Food allergy management: Introducing solid foods
From the sixth to the twelfth month
It is recommended to introduce solid foods at around six months of age (in French), starting with iron-rich foods.
When a food allergy diagnosis is confirmed, the child should avoid consuming the food in question, even in trace amounts.
Introduce a new food every three days in order to properly observe the child’s reactions. While some reactions are immediate, others may appear a little later.
Special attention should be paid to foods that may trigger cross-reactivity. However, this does not mean completely removing them from the child’s diet. Consult a health professional to assess the risk of cross-reactivity.
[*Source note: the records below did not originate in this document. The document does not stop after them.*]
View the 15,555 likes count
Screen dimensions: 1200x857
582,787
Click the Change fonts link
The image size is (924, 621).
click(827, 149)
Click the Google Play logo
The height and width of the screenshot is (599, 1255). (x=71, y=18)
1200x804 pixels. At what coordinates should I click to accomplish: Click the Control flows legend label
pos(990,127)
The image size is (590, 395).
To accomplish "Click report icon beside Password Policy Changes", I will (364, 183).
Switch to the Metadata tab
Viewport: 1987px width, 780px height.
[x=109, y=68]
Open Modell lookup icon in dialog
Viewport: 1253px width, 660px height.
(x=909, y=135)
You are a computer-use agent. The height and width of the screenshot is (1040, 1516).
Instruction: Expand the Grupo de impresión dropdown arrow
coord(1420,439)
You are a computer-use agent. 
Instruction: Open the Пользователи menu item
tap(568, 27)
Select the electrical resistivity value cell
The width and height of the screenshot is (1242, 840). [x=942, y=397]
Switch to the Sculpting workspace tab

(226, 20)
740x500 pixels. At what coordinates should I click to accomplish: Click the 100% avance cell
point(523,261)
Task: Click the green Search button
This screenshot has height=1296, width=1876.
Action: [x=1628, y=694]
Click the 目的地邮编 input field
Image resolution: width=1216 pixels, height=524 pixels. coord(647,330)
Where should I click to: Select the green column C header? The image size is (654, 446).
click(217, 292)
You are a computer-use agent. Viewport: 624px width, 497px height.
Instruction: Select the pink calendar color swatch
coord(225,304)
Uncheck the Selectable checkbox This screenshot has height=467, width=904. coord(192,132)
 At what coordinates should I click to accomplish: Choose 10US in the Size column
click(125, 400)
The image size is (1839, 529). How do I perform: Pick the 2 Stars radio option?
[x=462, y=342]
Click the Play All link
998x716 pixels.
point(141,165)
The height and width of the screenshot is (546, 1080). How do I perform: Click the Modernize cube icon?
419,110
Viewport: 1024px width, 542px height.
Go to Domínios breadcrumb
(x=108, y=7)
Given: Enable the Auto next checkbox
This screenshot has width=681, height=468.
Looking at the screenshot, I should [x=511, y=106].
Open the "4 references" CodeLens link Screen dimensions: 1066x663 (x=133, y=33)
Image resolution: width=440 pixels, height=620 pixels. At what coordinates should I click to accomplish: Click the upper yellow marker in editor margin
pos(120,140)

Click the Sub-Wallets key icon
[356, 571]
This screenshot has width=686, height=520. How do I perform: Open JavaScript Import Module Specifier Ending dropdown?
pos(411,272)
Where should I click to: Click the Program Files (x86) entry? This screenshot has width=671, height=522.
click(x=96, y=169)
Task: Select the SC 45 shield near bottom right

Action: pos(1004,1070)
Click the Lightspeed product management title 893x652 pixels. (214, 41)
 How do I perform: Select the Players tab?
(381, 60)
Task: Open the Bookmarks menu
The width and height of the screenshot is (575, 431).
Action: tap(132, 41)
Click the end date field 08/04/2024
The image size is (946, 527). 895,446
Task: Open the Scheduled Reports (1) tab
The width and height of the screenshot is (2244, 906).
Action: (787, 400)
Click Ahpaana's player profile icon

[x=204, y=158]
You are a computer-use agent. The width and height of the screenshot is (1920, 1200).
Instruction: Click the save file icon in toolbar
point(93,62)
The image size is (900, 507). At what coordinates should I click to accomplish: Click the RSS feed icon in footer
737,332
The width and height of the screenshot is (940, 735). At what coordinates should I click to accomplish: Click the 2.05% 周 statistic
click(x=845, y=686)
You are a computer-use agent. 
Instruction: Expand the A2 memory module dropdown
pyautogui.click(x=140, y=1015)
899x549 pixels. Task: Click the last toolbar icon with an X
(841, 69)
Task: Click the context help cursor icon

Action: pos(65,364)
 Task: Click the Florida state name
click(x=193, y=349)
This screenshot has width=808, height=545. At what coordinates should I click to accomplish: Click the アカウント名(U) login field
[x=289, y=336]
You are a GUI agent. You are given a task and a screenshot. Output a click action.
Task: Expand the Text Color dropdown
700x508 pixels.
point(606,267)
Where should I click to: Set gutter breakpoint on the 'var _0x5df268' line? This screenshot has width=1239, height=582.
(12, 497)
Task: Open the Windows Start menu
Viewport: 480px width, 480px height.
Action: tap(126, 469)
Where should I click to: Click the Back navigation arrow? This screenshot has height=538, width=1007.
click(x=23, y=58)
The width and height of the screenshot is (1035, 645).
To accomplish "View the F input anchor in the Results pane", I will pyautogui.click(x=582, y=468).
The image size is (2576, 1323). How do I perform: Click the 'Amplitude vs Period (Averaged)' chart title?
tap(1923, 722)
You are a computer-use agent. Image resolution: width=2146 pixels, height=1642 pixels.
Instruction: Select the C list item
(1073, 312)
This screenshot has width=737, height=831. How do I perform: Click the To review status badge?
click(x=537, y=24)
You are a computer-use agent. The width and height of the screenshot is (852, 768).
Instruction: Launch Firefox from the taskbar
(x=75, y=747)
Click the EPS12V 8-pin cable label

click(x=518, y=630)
A cross-reactivity occurs when a person who is allergic to one substance reacts to another substance that contains similar proteins, even if the two substances or foods don’t seem to have anything in common.
Medical and nutritional monitoring can help children who are living with allergies to avoid nutritional deficiencies that could otherwise hinder their growth.
Allergy type symptoms may also be a sign of another serious medical conditions. It is therefore important to rely on the advice of a health professional when making a diagnosis.
IT SHOULD BE NOTED THAT THE FOOD ALLERGY STUDIES WE ARE REFERRING TO WERE CONDUCTED IN BABIES BORN AT TERM IN ATOPIC FAMILIES.